While EU nationals living in France can stand for election for office of Mayor, the bill passed through the Senate this month restricts rights for non-EU nationals to candidature for the position of councilor only. Hocine is angry that the Socialist Party did not enlarge this to at least the opportunity of becoming a deputy-Mayor.

"I was schooled in France, I know what I owe to the republic's school, the quality of the education, the thinking, for learning to read and write," he says. "Later we see the places reserved for us, the discrimination and the rest. The divide between [these] principles comes across as insupportable."

He is one of what he calls "the 80s generation", limited to activities in social work.
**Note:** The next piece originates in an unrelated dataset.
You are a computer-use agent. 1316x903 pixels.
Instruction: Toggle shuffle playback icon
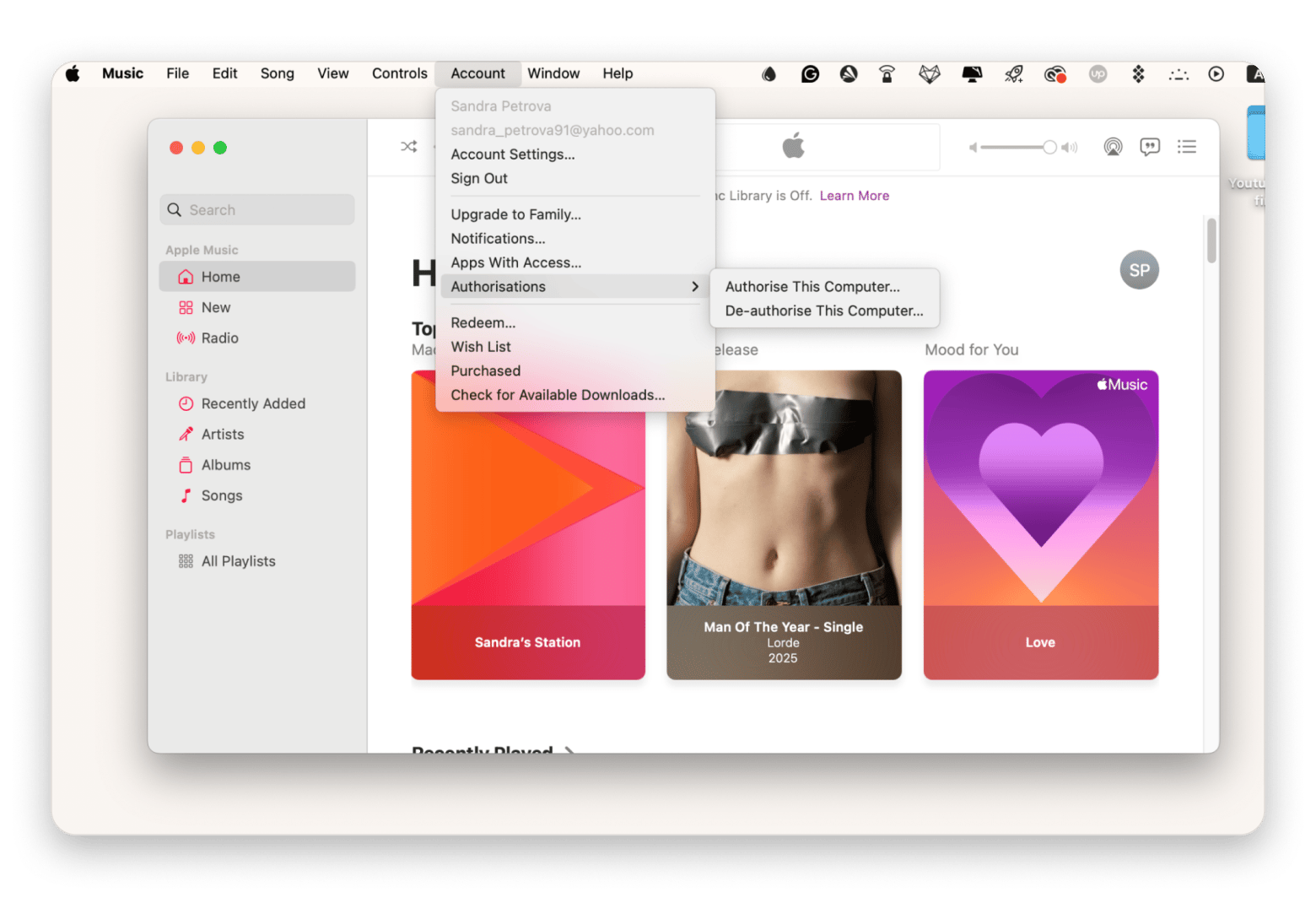click(409, 147)
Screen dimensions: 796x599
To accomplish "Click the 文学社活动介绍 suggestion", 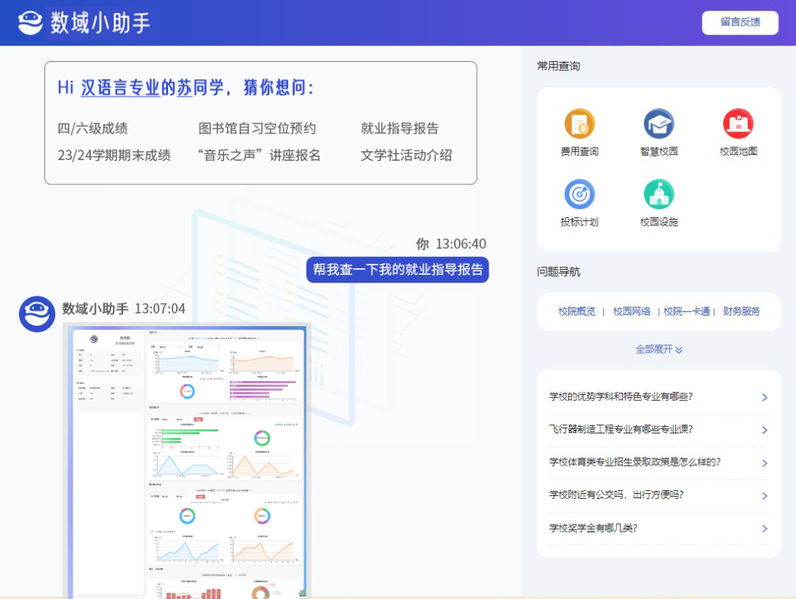I will (x=406, y=155).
Hocine was just four years-old when, in October 1983, a small group of young people of North African origin, together with Catholic and Protestant clergymen, set out from Marseille to walk to Paris in a ‘March for equality and against racism'. It was dubbed as ‘The march of the beurs', (La Marche des beurs), after the familiar name for people born in France to North African parents (beur is a play on the word Arab), and the marchers notably demanded access for North African nationals to voting rights and a ten-year residency permit. Around 100,000 people joined the protest when the march reached Paris in December.

"At its origins, it was a sincere initiative," comments Hocine. "But the people of that time, who are today in their forties or fifties, didn't manage to escape being used and divided. To the point that the movement didn't result in a change in society. Us, the foreigners and the immigrants, are held down by a ceiling. The jobs of managers, engineers and ministers are for the others."

Hocine is cynical about the motives of bringing "as if by coincidence" the issue of votes for non-EU nationals to the fore just as campaigning for the 2012 presidential elections begins. "It's as if we are a piece of merchandise," he complains. "And if they think that foreigners vote for the Left... Let's paint a caricature. Are we for social solidarity? Yes, rather. So we are on the Left. Do we like money? Ah, yes, we want cars, houses, leisure times, the good life, we are children of capitalism after all. So we are on the Right. But if we are for solidarity and we like money, doesn't that that rather mean that we are in the Centre?"

But Hocine does not call for access to voting rights to all elections in one sudden move. "Each thing in its time," he says.